Zoom Video Communications is trimming its workforce by 15% according to a blog post shared by its Chief Executive Officer Eric Yuan earlier today.
The tally of soon-to-be-departed workers amounts to 1,300 people. The head of the tech company stated that Zoom multiplied its headcount by three times in the past 24 months to keep up with the demand the business was experiencing during and shortly after the pandemic.
However, as people have gone back to the offices progressively and the world resumes its normal pace, Zoom’s customer base has been growing at a much slower pace compared to a couple of years ago.
In addition to this decision, Yuan has opted to reduce his salary by 98% for the coming fiscal year and forego his corporate bonus for the full year 2023. Other members of the executive team have also taken 20% cuts in their base salaries and have forfeited their corporate bonuses as well.
The benefits to those that are being let go include up to 16 weeks of salary and health care coverage, payment of their full-year 2023 annual bonus based on how the company performs financially, stock-option vesting for 6 more months, and job placement services.
Most Pandemic Hires Will Probably Be Affected by These Layoffs
By the end of October 2022, Zoom (ZM) had 8,422 full-time employees, meaning that the company hired over 2,000 employees in the previous 12 months according to its quarterly reports. Many of these employees are probably being affected by today’s actions.
A large number of tech companies including Zoom aggressively increased their headcount during the pandemic and are now preparing themselves for an economic slowdown caused primarily by the hawkish measures taken by central banks to reduce inflation.
These measures also dramatically affected the value of Zoom stock, which is now down 86% from its October 2020 all-time high of $590 per share. Investors have also been questioning the company’s capacity to keep growing its business after the pandemic first due to increased competition from top rivals and as thousands of workers are going back to the office.
Zoom comes to join the growing chorus of tech enterprises that are reducing their headcount by 10% or more. This list of corporations includes Microsoft (MSFT), Meta Platforms (META), Amazon (AMZN), Alphabet (GOOG), and Dell Technologies (DELL), among others.
Zoom Still Dominates the Global Video Conferencing Market
According to a study from the digital marketing website Email Tool Tester, Zoom remains the most popular video conferencing app in more than 80 countries including the most developed economies like the United States, the United Kingdom, Australia, and even Russia.
This same survey suggested that Zoom’s top competitive advantage is that it offers free calls of up to 100 participants that can last as long as 40 minutes. However, Zoom’s dominance of the video conferencing market is continually threatened by apps such as Microsoft Teams and Google Meet – both of which are created by hugely successful corporations with tons of resources.

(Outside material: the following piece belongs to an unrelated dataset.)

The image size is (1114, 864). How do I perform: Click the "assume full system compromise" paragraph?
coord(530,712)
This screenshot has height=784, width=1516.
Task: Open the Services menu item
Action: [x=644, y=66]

One particular threat that Zoom may now have to deal with comes from the use of artificial intelligence to create smarter video conferencing software. In April last year, Zoom announced that it was launching a product called IQ for Sales that analyzes sales meetings and provides insights about what went down in the conversation.
In a similar fashion, the company introduced some new services including automatic translations for 12 languages and transcription services for over 30 different ones.
Meanwhile, the company may be expecting increased competition from Microsoft (MSFT) amid its partnership with OpenAI – the company behind the popular AI-powered chatbot ChatGPT.
This collaboration could end up making Teams a more robust competitor if some features that have already been discussed by tech experts are added to the application. Some of these improvements that have already been made by Teams with the help of AI include background noise suppression, brightness and focus filters, and echo cancellation.